RI News Portal. Tokyo – Kementerian Pertahanan Jepang mengumumkan bahwa dua jet tempur J-15 milik Angkatan Laut Tentara Pembebasan Rakyat China (PLAN) telah dua kali melakukan tindakan “penguncian radar senjata” (fire-control radar illumination) terhadap pesawat tempur F-15J Pasukan Bela Diri Udara Jepang (ASDF) di wilayah udara internasional tenggara Okinawa pada Sabtu, 6 Desember 2025.
Insiden pertama berlangsung selama tiga menit antara pukul 16.32–16.35 waktu Jepang (14.32–14.35 WIB), ketika sebuah J-15 yang lepas landas dari kapal induk Liaoning mengarahkan radar pengendali tembaknya ke F-15J yang sedang melakukan prosedur intercept standar untuk mencegah pendekatan ke Ruang Informasi Penerbangan (FIR) Jepang.

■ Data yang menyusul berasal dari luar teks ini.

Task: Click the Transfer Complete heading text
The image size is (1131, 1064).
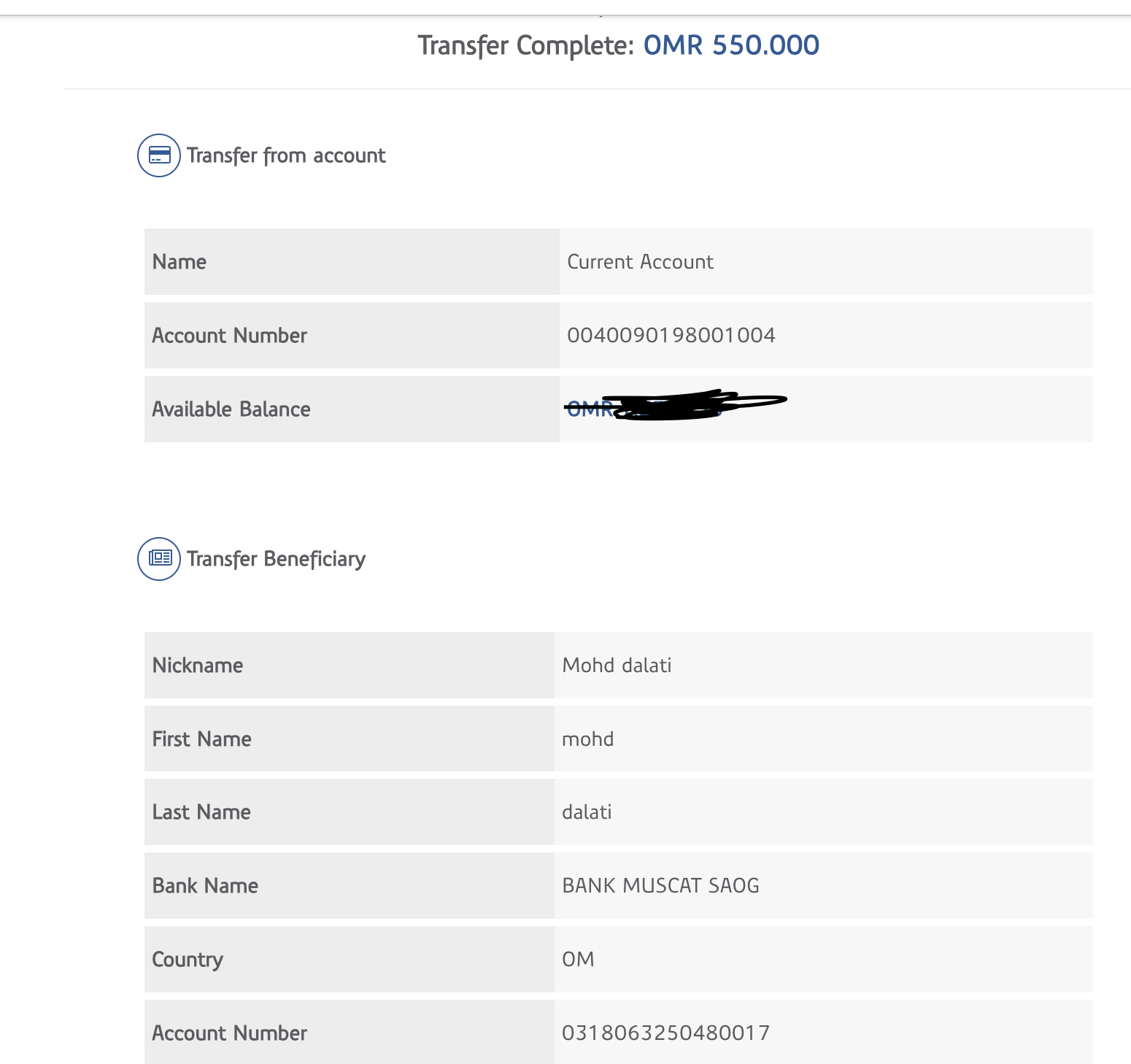Action: (x=525, y=45)

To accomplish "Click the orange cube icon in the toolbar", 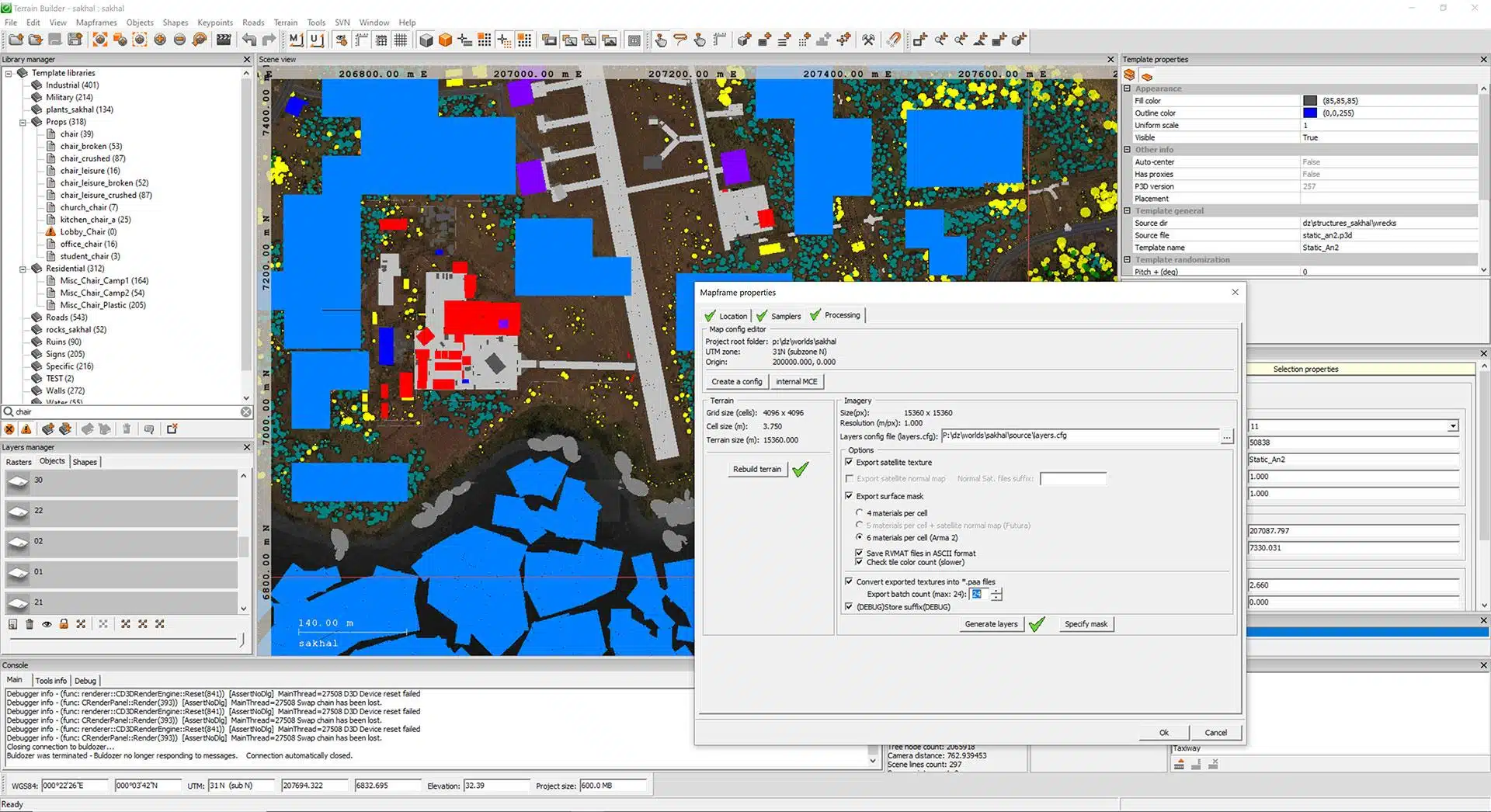I will [445, 40].
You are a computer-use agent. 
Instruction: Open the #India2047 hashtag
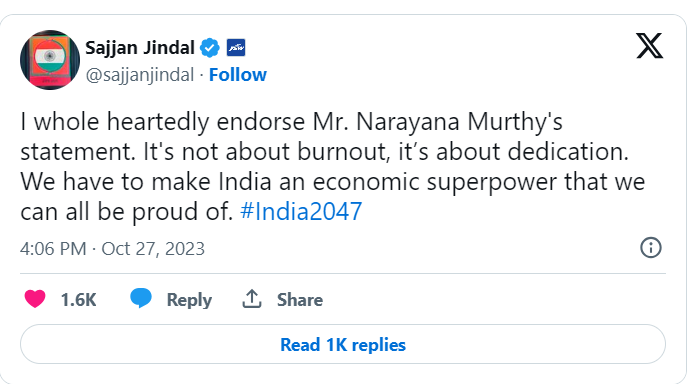click(301, 212)
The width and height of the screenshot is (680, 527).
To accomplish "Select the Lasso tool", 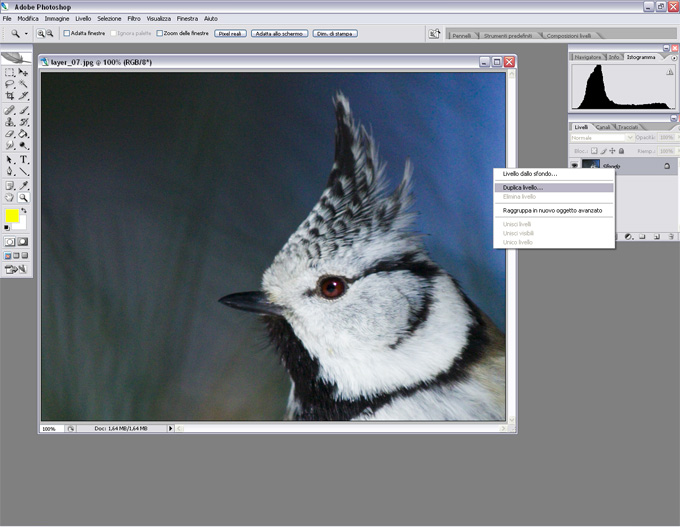I will [10, 85].
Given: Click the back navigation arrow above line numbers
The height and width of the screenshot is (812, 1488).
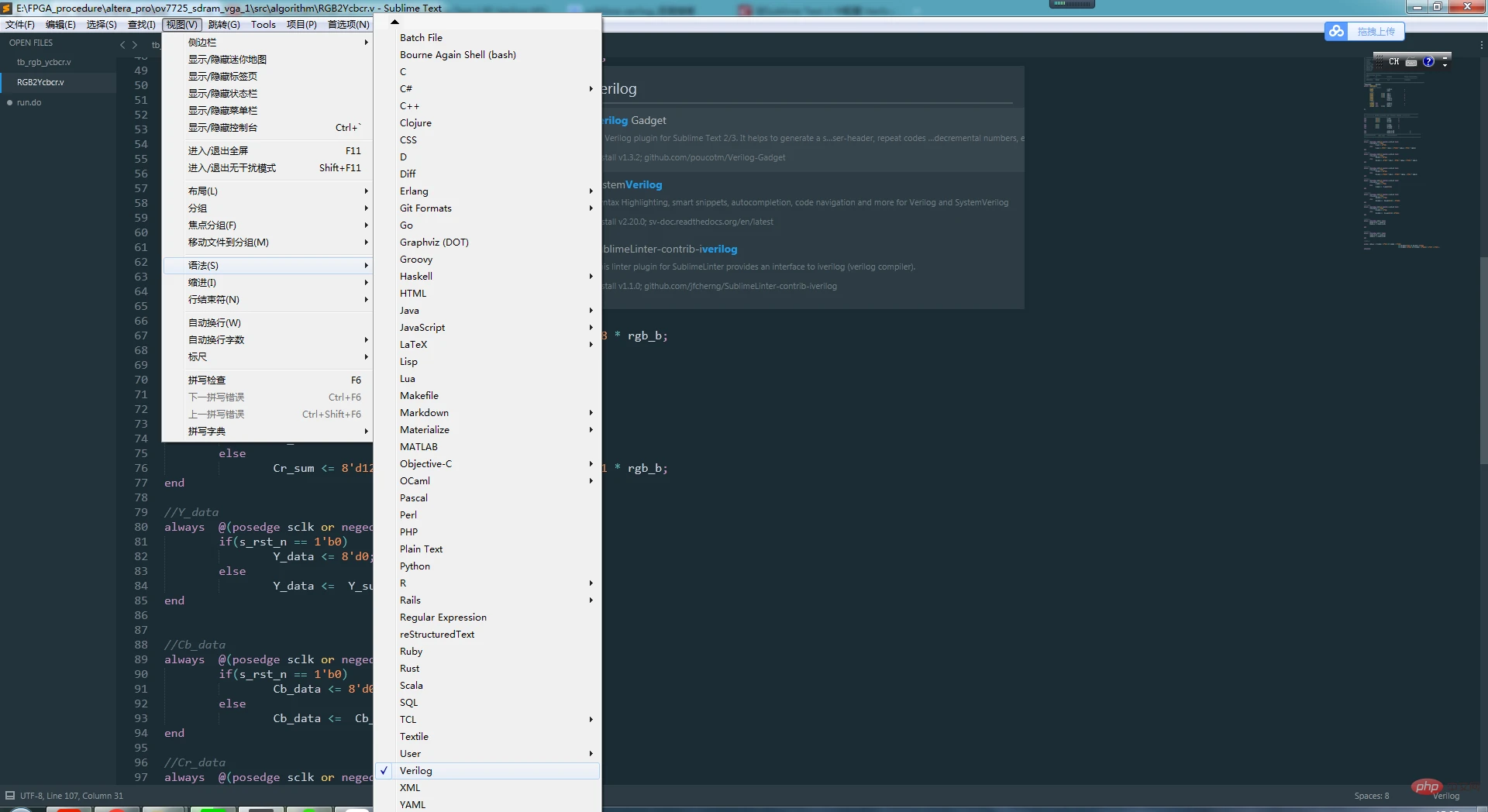Looking at the screenshot, I should (x=122, y=45).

Insiden kedua terjadi pada rentang waktu yang lebih panjang, pukul 18.37–19.08 waktu Jepang, melibatkan J-15 lain yang kembali mengunci radar pada F-15J berbeda di koordinat yang sama.
Kementerian Pertahanan Jepang menegaskan bahwa tidak ada kerusakan pada pesawat maupun cedera pada awak, namun menilai tindakan tersebut “sangat berbahaya, dapat memicu kecelakaan udara, dan jelas melanggar norma keselamatan penerbangan internasional.” Tokyo menyatakan telah menyampaikan protes diplomatik keras melalui saluran militer dan diplomatik serta menuntut Beijing mencegah pengulangan.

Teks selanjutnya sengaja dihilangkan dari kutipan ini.